Потом, в начале 30-х, будет переезд в Москву, рождение пятой «доченьки» (он любил эту песню Александра Вертинского) и двадцать пять лет работы «на стройках коммунизма». И все эти годы кудрявая сероглазая красавица была рядом – направляла, утешала, оберегала от ошибок. Многое удалось Деду построить за эти годы – от первого целлюлозно-бумажного комбината в Чувашии до десятков военных объектов во время Великой Отечественной. Только тогда, накануне войны, в возрасте 49 лет он вступит в ряды ВКП (б) – этого требовали законы военного времени – но называл он себя до конца дней социал-демократом.

 

***

 

Familia (лат.) – семейная хозяйственно-юридическая единица в Древнем Риме, в которую помимо родственников входили и рабы.
                                                                     

                                                            - Словарь русского языка

 

Мои первые воспоминания о Деде относятся к середине 50-х годов, когда большая семья инженера-полковника в отставке Слюбкина еще населяла барак возле Тимирязевской (бывш. Петровской) сельхозакадемии, на севере Москвы. Жили весело и дружно, несмотря на тесноту – 2,5 кв. м. на одну слюбкинскую душу! В семью также входили два черных кота – Мальчик и Белонос - и крупный черный пудель по кличке Чили.

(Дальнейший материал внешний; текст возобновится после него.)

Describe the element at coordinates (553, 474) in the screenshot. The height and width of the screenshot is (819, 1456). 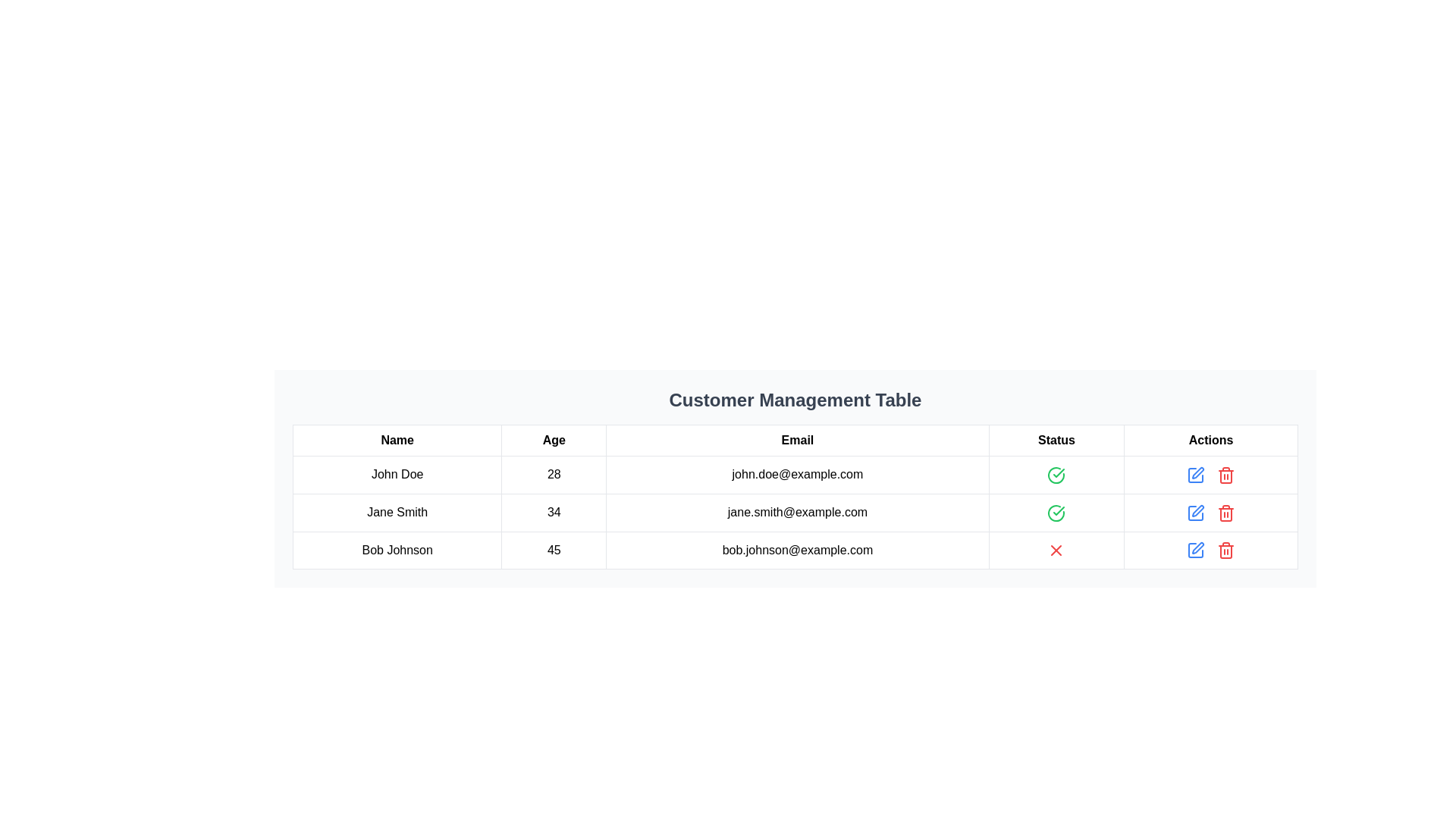
I see `the read-only text display cell showing the age of 'John Doe'` at that location.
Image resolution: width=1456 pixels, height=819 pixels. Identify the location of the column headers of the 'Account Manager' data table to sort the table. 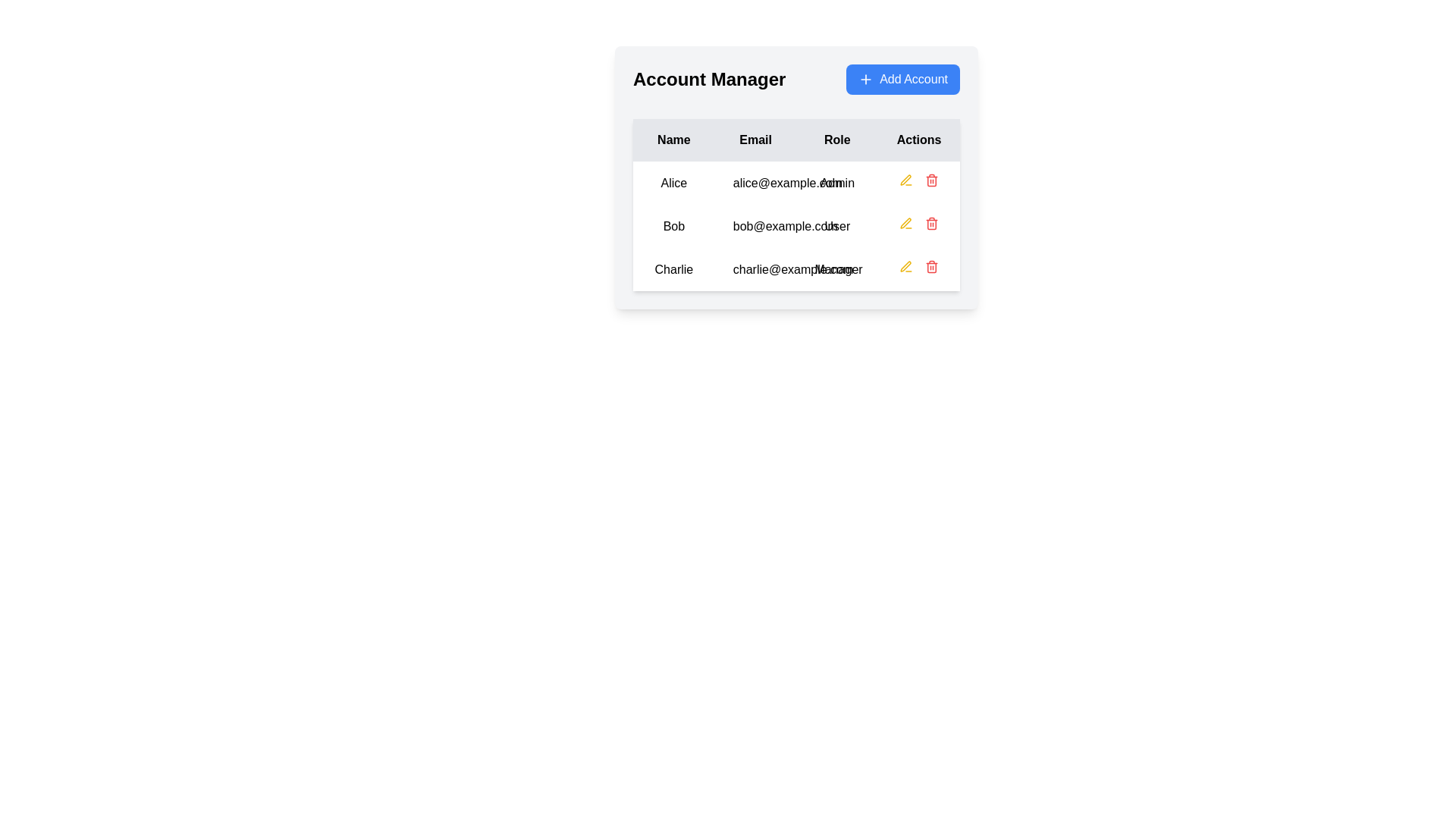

Дом, по деревенскому обычаю, утопал в зелени, и мы с братом, наперегонки с котами прятались в зарослях «золотых шаров» в крохотном палисаднике. В летнюю жару бегали купаться на «опытные» пруды соседнего Водного Института, а по выходным – «мыться» в соседние городские бани. Наэлектризованность от сотни намыленных женских тел всех возрастов и комплекций – одно из ярких озорных детских воспоминаний, когда тетушка взяла меня по неосторожности в женское отделение в расчете на нежный возраст и недооценив природное любопытство и мужское начало.

Сегодня на месте бараков самодовольно выстроились в ряд кирпичные гаражи, а общественные тимирязевские «Бани» превратились в «Банк» (интересно, что теперь отмывают в этих стенах?). Люди постарше помнят, что объекты «общественного пользования», в послевоенной Москве - дома культуры, клубы и бани - грешили сталинскими «архитектурными излишествами». Массивные общественные туалеты, с колоннами и портиками, разбросанные по центру Москвы, стали таким же символом эпохи, как сталинские «высотки» и скульптуры многочисленных «девушек с веслом». Недаром, в постперестроечное время многие из них превратились в дорогие ретро-рестораны, а некоторые (у м. Кропоткинская) даже в ювелирные магазины.

В доме Слюбкиных царил морской порядок. Дед, шумно дыша, шлепал по дому в черных казенных брюках, подпоясанный флотским ремнем с «крабом». «Все, что выше ремня – это грудь» - улыбался он нам с братом, позволяя внукам трогать нависшую над «крабом» настоящую морскую «грудь».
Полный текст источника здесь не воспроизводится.